▶ [Exercise 1] Locate every line of the records that contains the string "text" and copy each of those lines, treating uppercase and lowercase as distinct.
▶ [Exercise 2] Proceed with the review of the RSC production of King Lear below, continuing from its last sentence.

▶ [Page extract]
[Start]
Tuesday, November 27th, 2007

Shakespeare is good on treachery – and those deprived by gender, breeding and culture, can only dissemble and manipulate to achieve their ambitions.  Once a great King, Lear is an old man, over-ripe for plucking.


The RSC production of Lear is being staged at the New London Theatre at the top of Drury Lane – sixties concrete, thrust stage – not unlike The Crucible in Sheffield.  Ian McKellan plays Lear.  He is quite magnificent; he manages the nuances of dementia with great insight and consummate skill.  He opening scenes show an ageing King, still clinging to the trappings of power and dispensing blessings to his people and largesse to his family.  But this is a King gone soft.  A widower with three daughters – who knows how such a once powerful man would have behaved, exploiting his wife’s family, cheating on her – perhaps his daughters are not all by the same woman anyway – there is a history there.  But now, this great King wants to know that he is loved before he dies. 

He sets up a test for his three daughters.  Which of them loves him most?  Goneril and Regan try to outdo each other in their affections.  Cordelia, who up until then had been the favoured one, can say nothing. ‘Nothing’, splutters Lear, ‘Well, nothing can come of nothing.’  She loves her father as is his due; no more, no less.  If she loved him as much as her sisters say they love him, then how much love would she have left for her husband.  Lear is furious.   Wasn’t she the favoured one? 


Cordelia is banished and goes off – without a dowry – to marry the King of France; not a bad outcome for her under the circumstances.  Lear’s kingdom is divided into two, but as son as his two elder daughters have the power, they set about stripping their father of his.  There is no way they are going to tolerate him playing the great King any more.  They will give him house room, but he has to behave and not embarrass them.
[End]
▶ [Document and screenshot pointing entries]
[Start]
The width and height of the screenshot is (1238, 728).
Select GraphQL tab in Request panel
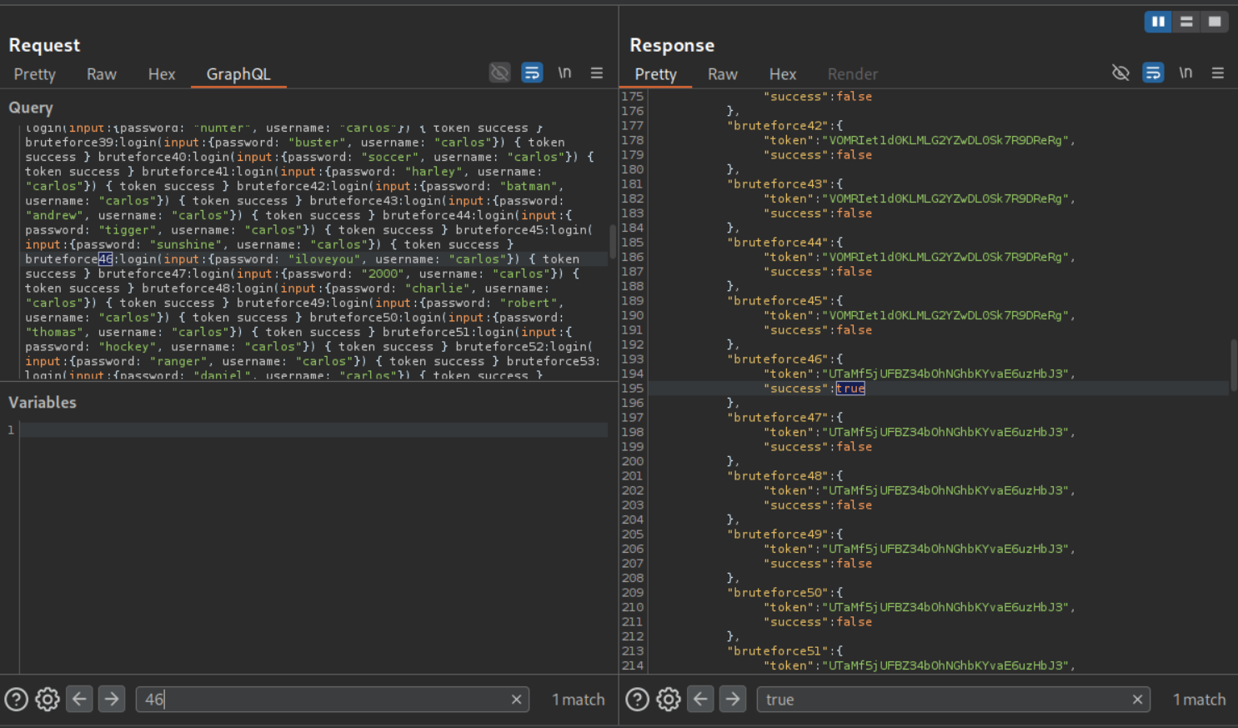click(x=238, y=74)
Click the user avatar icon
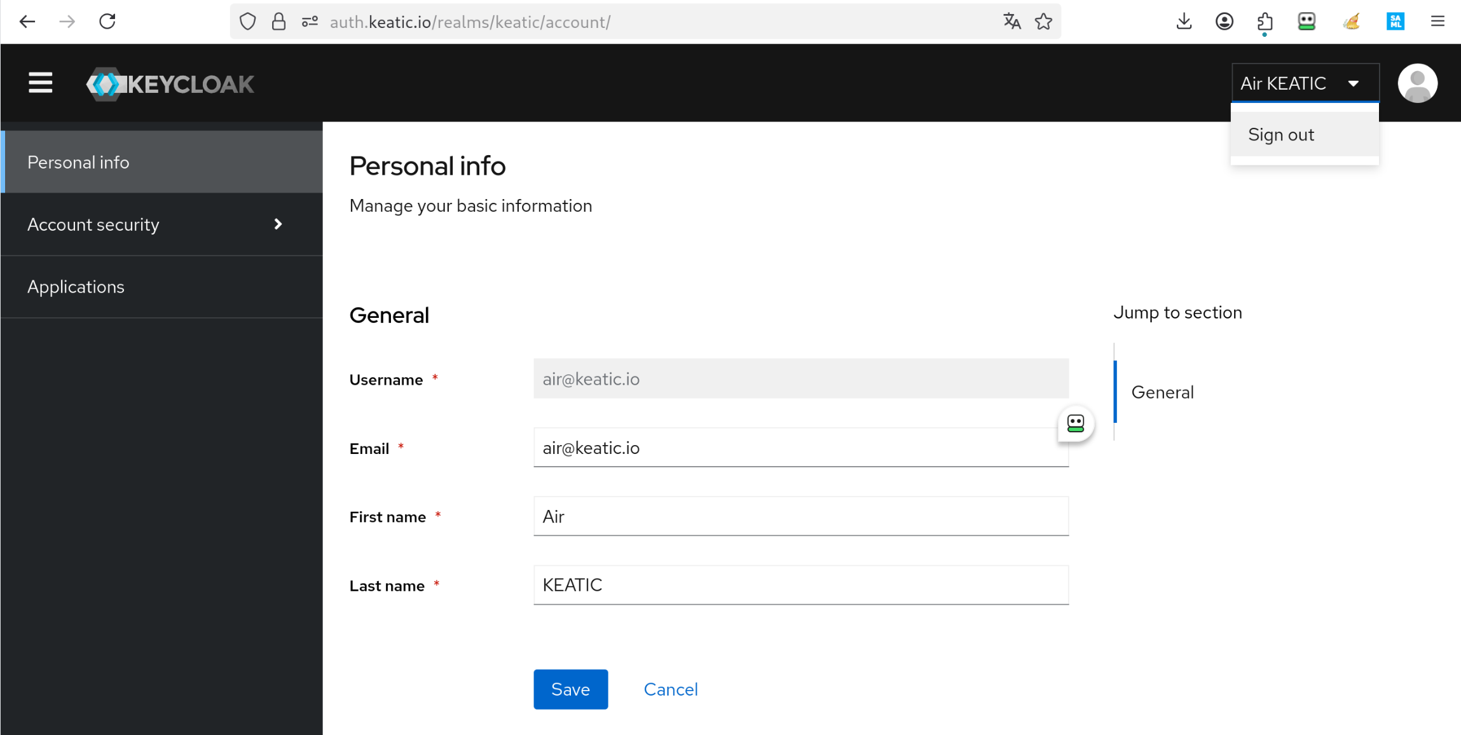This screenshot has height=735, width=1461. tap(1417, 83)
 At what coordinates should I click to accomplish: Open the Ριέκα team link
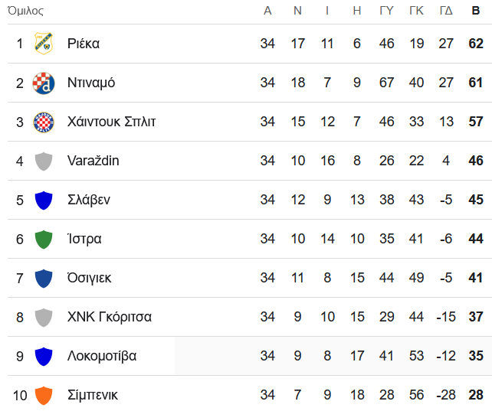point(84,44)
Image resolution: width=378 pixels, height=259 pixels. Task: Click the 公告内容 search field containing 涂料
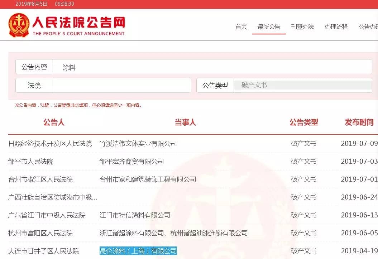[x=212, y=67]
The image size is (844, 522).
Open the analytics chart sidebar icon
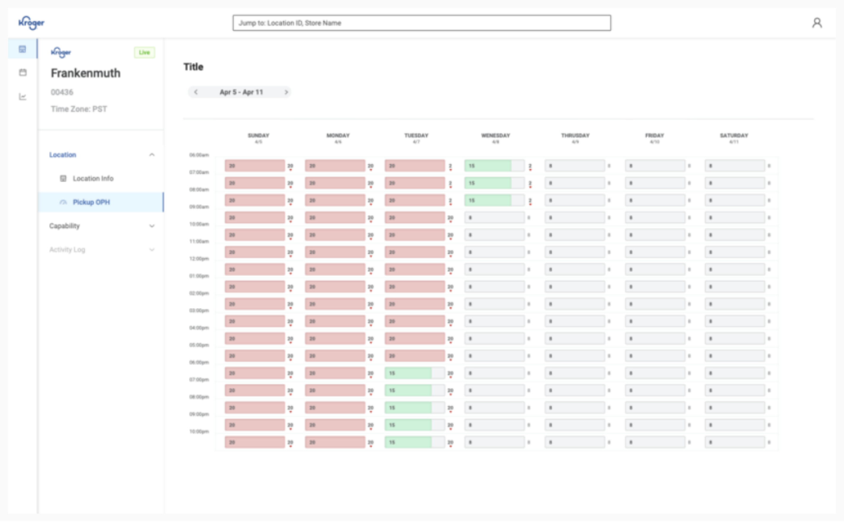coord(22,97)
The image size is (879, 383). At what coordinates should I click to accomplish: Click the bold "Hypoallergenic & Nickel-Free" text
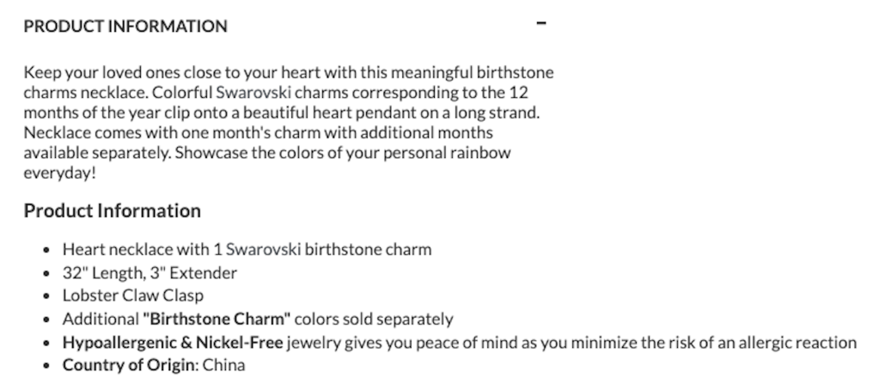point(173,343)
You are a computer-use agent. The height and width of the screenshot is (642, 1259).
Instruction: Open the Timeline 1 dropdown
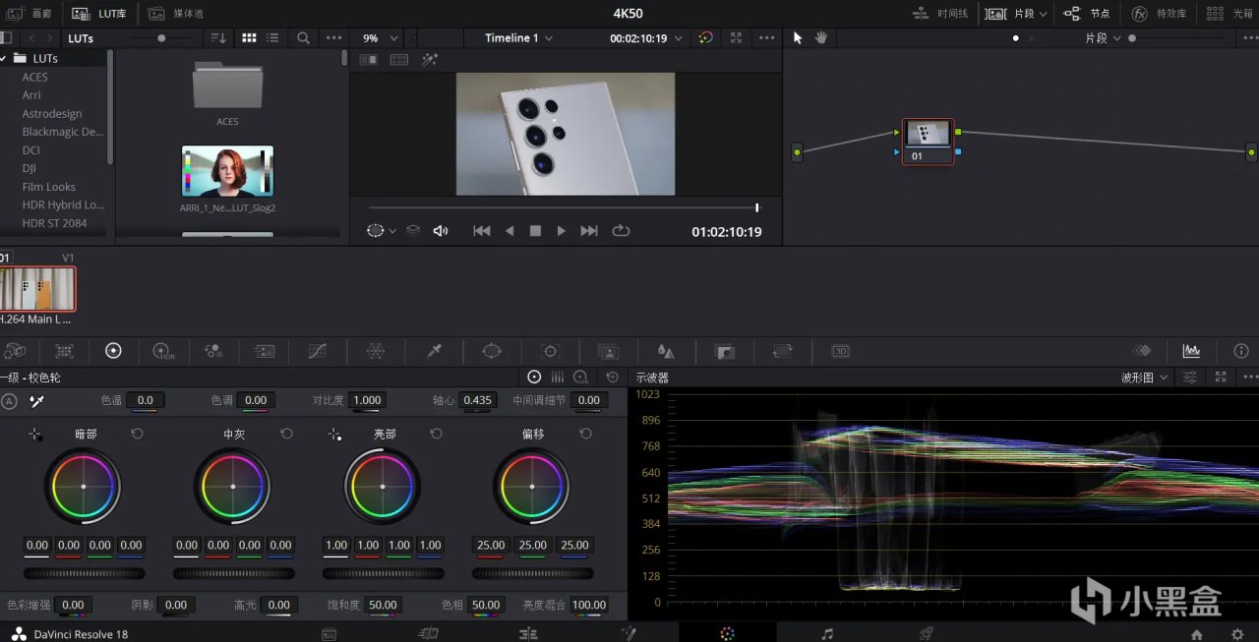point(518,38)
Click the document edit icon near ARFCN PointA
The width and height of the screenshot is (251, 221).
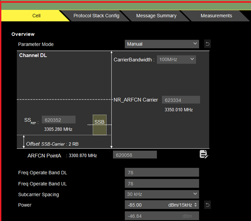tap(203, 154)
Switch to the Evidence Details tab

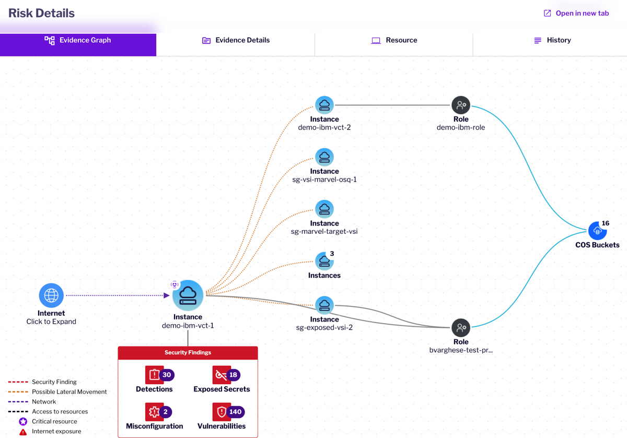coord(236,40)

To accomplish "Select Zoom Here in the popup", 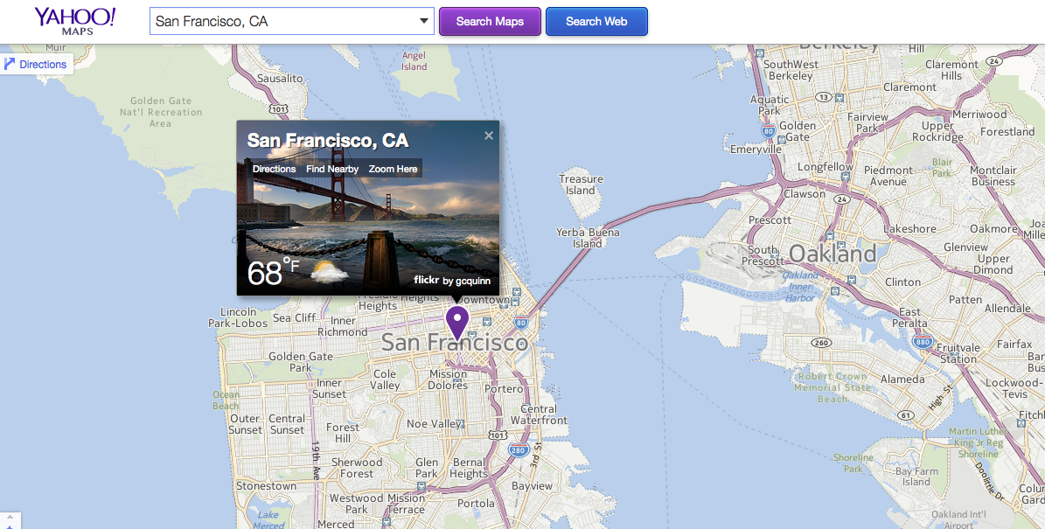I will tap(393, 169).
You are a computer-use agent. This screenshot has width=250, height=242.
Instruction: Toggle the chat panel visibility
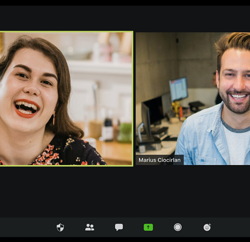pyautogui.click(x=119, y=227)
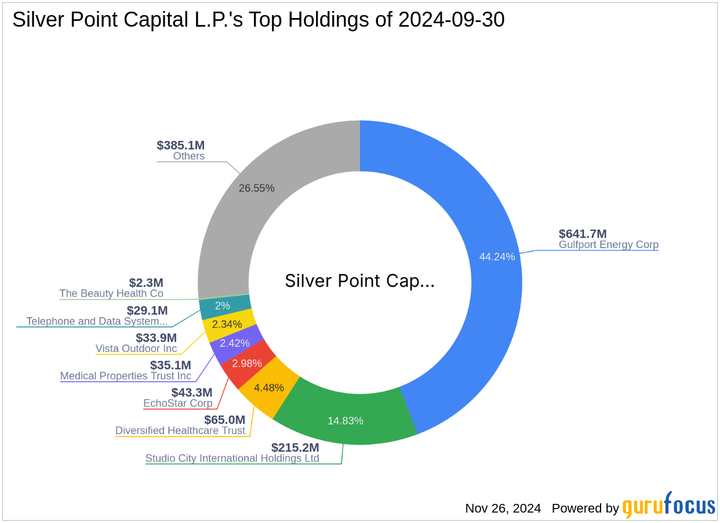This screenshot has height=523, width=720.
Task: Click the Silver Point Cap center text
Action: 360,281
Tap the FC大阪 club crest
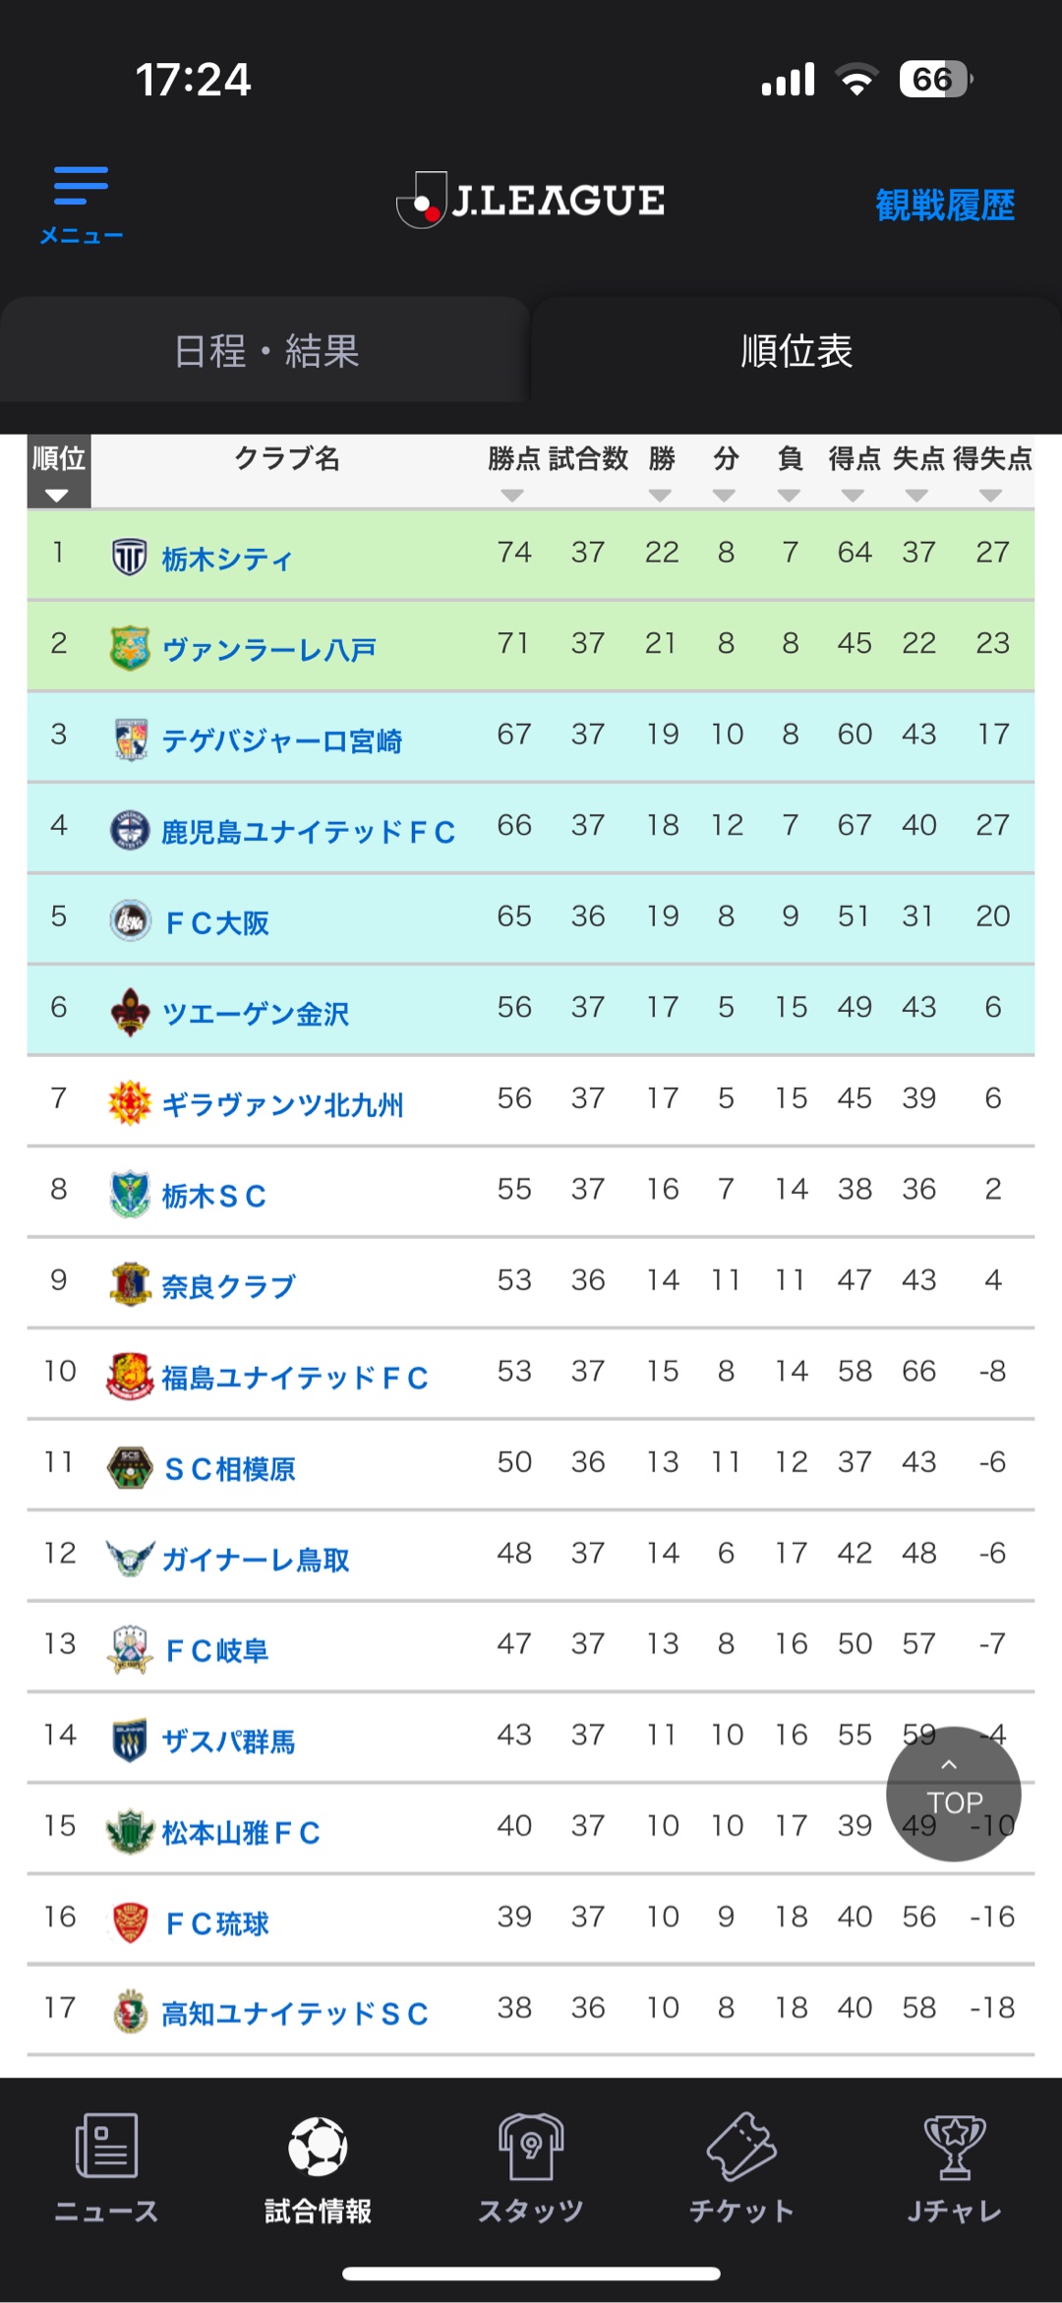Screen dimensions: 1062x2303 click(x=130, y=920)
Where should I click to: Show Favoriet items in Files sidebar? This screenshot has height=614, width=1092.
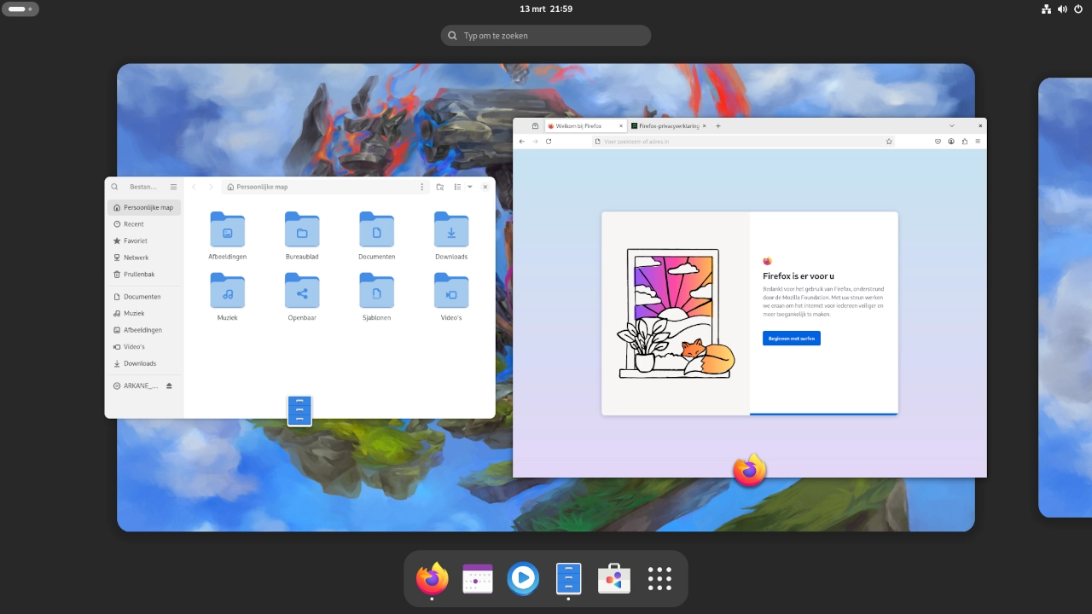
[End]
▶ [Result 1]
The image size is (879, 383). At what coordinates should I click to accomplish: Click the bold "Hypoallergenic & Nickel-Free" text
Task: Click the Silver Point Cap center text

▶ [Result 2]
Cordelia and Regan are the real villains.  Not only do they usurp their father’s power, but it is clear that they are not above betraying their husbands and indeed each other to gain absolute power.  One wonders again what the father would have done to them to make them wreak such vengeance on the men in their lives.  They are both in love with Edmund, the ambitious bastard son of Gloucester, who has plotted the disinheritance of his half brother, Edgar, and the exile and mutilation of his own father on grounds of treason.  Edmund is a nasty piece of work, who promises to marry both the evil sisters, setting them against each other.   

Treachery begets treachery.  There are all too many ambitious people around to do the bidding of those in power.   The bad guys are evil; the good are fools.  There is little exploration of deeper motives in Shakespeare.  It’s black and white. That’s what makes good theatre, just as Eastenders makes good television.  It is just too confusing to explore the deprivations that have created the insecurities that have precluded trust.  It’s a dog eat dog world; if you don’t exploit others, you will be exploited yourself. 

But who are the fools?  Yes Lear has lost his devious edge along with his power and judgement, believing in the myth of his own benevolent omnipotence.  He has to be stripped of all reason and live as a beggar with madmen to recover a kind of tragic sense and stature – Lear removes his clothes to reveal a sceptre of a size that is impressive in one so old.  Edgar becomes poor Tom, a filthy, naked lunatic, to avoid capture and certain death; he is only playing the fool.  Gloucester is blinded but gains insight in his sightless state.  And what of the King’s fool?  Of course, he is the wisest of the lot of them.  He is played by Sylvester McCoy.  What would you expect of a doctor who is able to travel in time?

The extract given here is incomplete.